P.2.a.004 The clinical utility of ABCB1 genotyping in antidepressant treatment

Abstract

Objective: The gene product of the ABCB1 gene, the P-glycoprotein (P-gp), functions as a custodian molecule in the blood brain barrier and regulates the access of most antidepressants into the brain. Studies showed that ABCB1 polymorphisms predict the response to antidepressants that are substrates of the P-gp, whereas the response to non-substrates was not influenced by ABCB1 polymorphisms (Uhr et al., 2008). The aim of the present study was to evaluate the clinical utility of ABCB1 genotyping in clinical depression therapy. Methods: Data came from 57 depressed inpatients from the MARS (Munich-Antidepressant-Response-Signature, www.marsdepression. de) study whose ABCB1 gene test results were implemented into the clinical decision making process. Hamilton scores, remission rates and duration of hospital stay were documented with dosage and kind of antidepressant treatment.
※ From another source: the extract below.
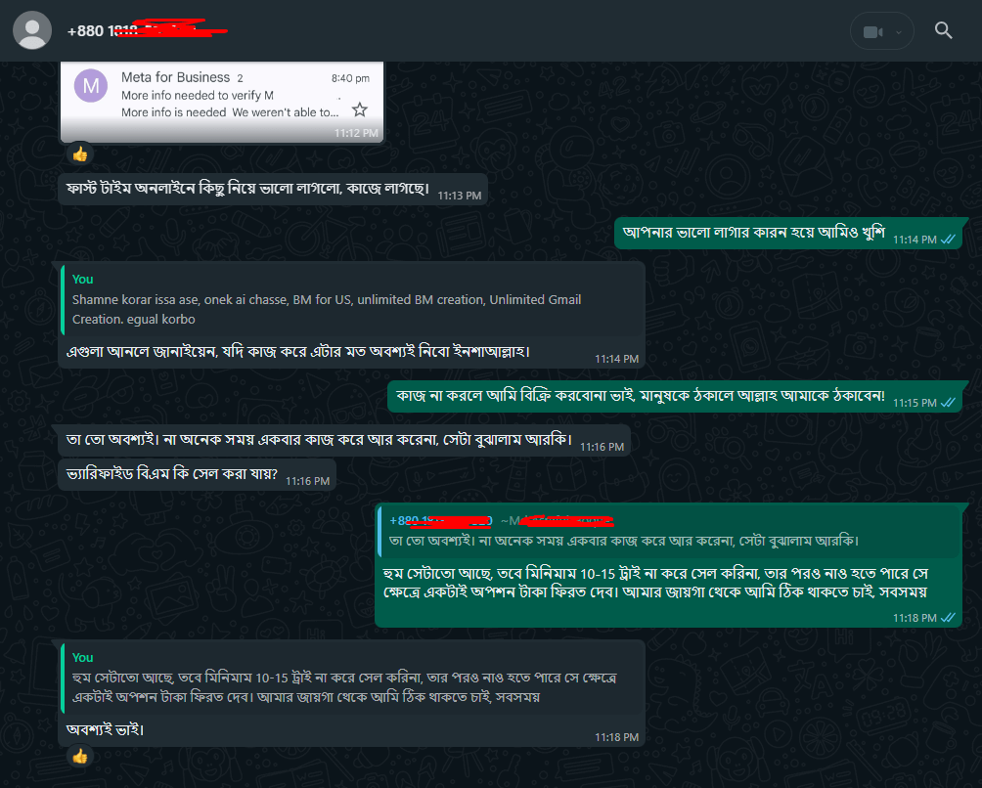Open the video call button in the header
The height and width of the screenshot is (788, 982).
point(873,32)
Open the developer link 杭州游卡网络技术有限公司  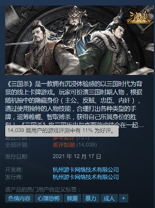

Results: The group where ABCB1 genotyping was conducted had higher remission rates (Chi-square(1)=3.436, p=0.032, one-sided test) and lower Hamilton sores (t(22.72)=x1.780, p=0.044, one-sided test) at the time of discharge from hospital as compared to a group without ABCB1 testing. Among patients with the less favourable genotype, an increase in dosage was associated with a shorter duration of hospital stay (rho(24)=x0.364, p=0.034, one-sided test) whereas other treatment strategies (e.g., switching to a non-substrate) showed no significant associations with treatment outcome. Conclusion: Results suggest that the treatment of depression can be optimized by an application of an ABCB1 gene test. Especially patients carrying the unfavourable ABCB1 genotype that impedes brain penetrance seem to benefit from an increase in dosage. The efficacy of specific ABCB1 genotype-dependent treatment strategies is currently tested in a controlled prospective clinical study.